First you must get a hold of an iron and an ironing board. An ironing board is optimal but if you cannot find one use any hard flat platform with a towel placed over it i.e. your kitchen table with your dry shower towel placed over it.
I would recommend purchasing or using a better quality iron as there is a smaller chance of ruining your shirt. It is also good to clean your iron before ironing your shirt, as any dirt on your iron can leave stains on your shirt.Make sure your iron is set to the right temperature for the material you are about to iron. You can check the material from which your shirt is made on the tag inside.
Start your ironing from the shoulders. Place one shoulder on the point of the ironing board and run your iron over it until it is flat. Repeat this with the other shoulder.
The next areas to cover are your sleeves. The key is to set up your shirt perfectly flat from the top of the sleeve to the bottom before even picking up your iron. Once your sleeve is perfectly flat and there are no overlapping pieces of material or folds, run your iron over it once smoothly. At this stage you can decide whether you want a strong crease on the top of your sleeve, and this is entirely up to you.
Iron over the cuffs making sure not to make a crease on these and not to iron over the buttons. Repeat this on the other side of the same sleeve.
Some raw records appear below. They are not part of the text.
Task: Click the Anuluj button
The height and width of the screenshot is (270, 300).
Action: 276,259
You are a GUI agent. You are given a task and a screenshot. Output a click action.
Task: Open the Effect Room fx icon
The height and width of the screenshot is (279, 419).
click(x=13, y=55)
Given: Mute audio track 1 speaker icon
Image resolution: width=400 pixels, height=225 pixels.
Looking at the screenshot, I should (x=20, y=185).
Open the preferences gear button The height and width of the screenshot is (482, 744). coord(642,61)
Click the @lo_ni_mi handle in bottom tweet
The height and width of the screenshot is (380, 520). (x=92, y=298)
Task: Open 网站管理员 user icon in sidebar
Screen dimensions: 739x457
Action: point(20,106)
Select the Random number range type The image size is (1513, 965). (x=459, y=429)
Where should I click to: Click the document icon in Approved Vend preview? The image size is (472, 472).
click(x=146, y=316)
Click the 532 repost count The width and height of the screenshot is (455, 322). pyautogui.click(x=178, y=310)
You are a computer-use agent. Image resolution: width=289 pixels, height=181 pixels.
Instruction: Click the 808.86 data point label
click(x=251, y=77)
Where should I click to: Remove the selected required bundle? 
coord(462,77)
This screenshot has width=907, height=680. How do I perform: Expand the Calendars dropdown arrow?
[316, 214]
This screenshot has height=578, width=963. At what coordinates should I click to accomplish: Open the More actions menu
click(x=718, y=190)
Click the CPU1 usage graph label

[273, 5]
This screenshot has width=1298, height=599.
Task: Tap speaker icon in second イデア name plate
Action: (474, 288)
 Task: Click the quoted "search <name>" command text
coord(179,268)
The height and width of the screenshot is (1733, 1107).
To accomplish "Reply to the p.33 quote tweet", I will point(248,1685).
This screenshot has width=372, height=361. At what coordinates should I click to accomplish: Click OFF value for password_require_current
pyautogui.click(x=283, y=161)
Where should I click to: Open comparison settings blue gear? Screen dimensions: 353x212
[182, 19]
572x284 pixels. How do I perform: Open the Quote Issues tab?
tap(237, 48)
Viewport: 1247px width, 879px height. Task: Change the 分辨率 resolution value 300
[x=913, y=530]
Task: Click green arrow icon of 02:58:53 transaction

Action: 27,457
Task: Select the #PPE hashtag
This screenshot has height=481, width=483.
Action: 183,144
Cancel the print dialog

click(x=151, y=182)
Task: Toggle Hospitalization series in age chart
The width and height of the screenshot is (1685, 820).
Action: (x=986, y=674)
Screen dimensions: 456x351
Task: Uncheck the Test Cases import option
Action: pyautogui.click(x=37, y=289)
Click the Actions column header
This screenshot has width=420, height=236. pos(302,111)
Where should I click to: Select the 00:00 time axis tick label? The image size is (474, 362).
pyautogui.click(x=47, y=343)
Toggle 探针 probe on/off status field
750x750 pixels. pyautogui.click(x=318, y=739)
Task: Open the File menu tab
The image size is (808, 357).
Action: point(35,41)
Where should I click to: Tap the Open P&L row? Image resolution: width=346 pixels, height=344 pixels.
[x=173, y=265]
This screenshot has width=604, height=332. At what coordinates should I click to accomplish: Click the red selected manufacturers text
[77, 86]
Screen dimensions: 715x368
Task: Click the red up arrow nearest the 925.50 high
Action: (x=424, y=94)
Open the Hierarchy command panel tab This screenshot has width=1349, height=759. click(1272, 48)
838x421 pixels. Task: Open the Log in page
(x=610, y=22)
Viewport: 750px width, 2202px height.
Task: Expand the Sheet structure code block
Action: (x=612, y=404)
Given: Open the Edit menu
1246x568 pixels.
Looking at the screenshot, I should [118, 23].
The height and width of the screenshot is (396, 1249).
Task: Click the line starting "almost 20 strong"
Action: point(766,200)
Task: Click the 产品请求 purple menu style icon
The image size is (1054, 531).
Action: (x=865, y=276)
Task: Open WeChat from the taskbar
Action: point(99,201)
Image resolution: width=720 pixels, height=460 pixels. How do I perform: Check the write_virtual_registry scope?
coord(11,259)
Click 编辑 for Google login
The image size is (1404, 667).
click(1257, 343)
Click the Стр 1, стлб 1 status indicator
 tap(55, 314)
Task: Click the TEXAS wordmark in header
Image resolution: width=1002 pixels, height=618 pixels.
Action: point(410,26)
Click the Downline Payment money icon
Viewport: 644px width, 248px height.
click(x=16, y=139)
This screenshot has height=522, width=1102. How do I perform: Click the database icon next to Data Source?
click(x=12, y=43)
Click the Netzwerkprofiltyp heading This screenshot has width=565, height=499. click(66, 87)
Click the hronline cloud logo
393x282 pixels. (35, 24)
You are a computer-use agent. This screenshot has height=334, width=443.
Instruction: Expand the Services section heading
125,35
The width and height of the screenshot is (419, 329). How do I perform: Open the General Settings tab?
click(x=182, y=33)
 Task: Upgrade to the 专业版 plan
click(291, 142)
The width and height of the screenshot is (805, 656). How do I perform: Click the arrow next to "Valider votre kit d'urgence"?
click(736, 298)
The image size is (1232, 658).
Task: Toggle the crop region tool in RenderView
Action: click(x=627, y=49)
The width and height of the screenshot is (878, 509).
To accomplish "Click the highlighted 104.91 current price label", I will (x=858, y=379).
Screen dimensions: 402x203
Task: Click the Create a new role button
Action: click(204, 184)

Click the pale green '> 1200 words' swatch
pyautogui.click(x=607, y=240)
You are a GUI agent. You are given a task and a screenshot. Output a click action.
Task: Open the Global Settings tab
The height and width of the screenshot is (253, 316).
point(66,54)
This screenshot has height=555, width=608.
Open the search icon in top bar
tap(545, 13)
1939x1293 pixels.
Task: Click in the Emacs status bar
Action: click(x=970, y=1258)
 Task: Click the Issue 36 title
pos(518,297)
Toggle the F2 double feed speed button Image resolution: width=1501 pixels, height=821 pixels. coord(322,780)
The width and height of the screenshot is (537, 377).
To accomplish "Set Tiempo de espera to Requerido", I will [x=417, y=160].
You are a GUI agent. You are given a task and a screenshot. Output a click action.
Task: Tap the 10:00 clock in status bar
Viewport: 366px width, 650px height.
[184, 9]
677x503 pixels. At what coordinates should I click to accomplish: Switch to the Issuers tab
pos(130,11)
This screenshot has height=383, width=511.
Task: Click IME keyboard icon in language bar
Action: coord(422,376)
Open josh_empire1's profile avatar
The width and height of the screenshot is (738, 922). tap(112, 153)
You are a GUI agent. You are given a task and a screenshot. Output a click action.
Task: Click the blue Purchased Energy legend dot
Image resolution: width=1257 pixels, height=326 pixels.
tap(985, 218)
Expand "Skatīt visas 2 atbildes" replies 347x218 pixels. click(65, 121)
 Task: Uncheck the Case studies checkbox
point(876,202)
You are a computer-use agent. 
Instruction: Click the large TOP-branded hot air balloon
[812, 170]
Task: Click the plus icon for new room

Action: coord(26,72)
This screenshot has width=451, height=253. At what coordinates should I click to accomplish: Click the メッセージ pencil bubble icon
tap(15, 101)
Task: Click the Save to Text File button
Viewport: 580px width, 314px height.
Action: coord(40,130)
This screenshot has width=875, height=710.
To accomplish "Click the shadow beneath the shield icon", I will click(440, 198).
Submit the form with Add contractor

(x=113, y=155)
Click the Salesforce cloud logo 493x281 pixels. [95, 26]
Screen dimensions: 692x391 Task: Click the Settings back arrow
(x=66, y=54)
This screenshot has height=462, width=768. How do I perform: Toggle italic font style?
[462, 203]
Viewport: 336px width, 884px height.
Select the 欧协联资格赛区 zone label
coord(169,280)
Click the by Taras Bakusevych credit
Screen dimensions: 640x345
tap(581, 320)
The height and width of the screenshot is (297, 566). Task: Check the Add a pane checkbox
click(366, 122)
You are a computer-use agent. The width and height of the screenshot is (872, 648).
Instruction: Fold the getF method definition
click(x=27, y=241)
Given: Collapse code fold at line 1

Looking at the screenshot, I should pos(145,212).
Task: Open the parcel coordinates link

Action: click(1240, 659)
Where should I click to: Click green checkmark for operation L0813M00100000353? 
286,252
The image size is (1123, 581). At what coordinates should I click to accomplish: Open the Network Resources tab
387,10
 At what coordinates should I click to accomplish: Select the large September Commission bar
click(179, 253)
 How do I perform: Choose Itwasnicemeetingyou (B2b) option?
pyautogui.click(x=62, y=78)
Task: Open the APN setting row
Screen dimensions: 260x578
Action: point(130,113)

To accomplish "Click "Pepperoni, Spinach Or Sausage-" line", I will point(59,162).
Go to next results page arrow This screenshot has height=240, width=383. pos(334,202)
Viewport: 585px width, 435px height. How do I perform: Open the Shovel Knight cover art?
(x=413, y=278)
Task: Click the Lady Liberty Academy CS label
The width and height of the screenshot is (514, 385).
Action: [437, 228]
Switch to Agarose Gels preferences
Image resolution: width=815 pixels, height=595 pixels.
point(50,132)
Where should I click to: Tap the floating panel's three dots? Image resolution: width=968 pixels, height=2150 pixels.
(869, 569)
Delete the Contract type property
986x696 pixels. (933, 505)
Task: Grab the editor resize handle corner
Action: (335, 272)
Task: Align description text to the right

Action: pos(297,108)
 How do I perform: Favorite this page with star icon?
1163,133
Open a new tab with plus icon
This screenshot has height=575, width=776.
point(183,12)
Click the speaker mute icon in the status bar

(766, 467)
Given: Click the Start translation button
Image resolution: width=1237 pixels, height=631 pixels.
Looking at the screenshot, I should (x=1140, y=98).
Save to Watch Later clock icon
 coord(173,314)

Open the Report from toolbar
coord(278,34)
Then move on to the other sleeve.
Next you will iron the left side of the front of your shirt, the side without buttons. Once again place the entire portion of the shirt flat on the ironing board and iron over it only once. Now do the same for the back of the shirt, which will need to be done in two stages due to its size.
Finally iron the front right side of your shirt, taking care to iron between the buttons not over them.
Then flip your collar out and iron from the inside to make it flat. Note that with each portion you iron, give 10-30 seconds for the area to cool down, as the shirt will keep the shape in which it cools. i.e. If you are too hasty in moving from one sleeve to the other, the sleeve you allow to drop on the floor while ironing the next portion of the shirt will cool in a folded shape, and will keep these creases and folds.
Taking out creases
Strong creases can be taken out by pouring a little water directly over them and ironing immediately after. You can pour water from a glass but be careful that the water is pure and clean, as well as the iron; otherwise you run the risk of leaving stains on your shirt.
A simple way to avoid this is to use an iron with a in-built spray function. Pressing a button on top of the iron sprays the already heated water directly onto your shirt. Spray in a straight line and cover the whole crease, running your iron over it immediately after.
To take out smaller creases, run your iron over them several times. If you have a good quality iron, use the steam function. This function allows the cloud of hot steam to exit the iron from underneath, effectively soaking the shirt underneath with hot steam and flattening it with the flat bottom of the iron.
The last and final stage of the ironing your shirt is to check for any easily identifiable mistakes you made or portions of the shirt you overlooked. Once these are fixed place your shirt on a coat hanger and allow it to cool.
The best way to save time, money and energy is to have a clean, quality iron. Ironing your shirts immediately after the cycle on your washing machine has finished is also recommended. This way your shirts will still be damp and you can quickly iron them without worries of leaving creases or stains.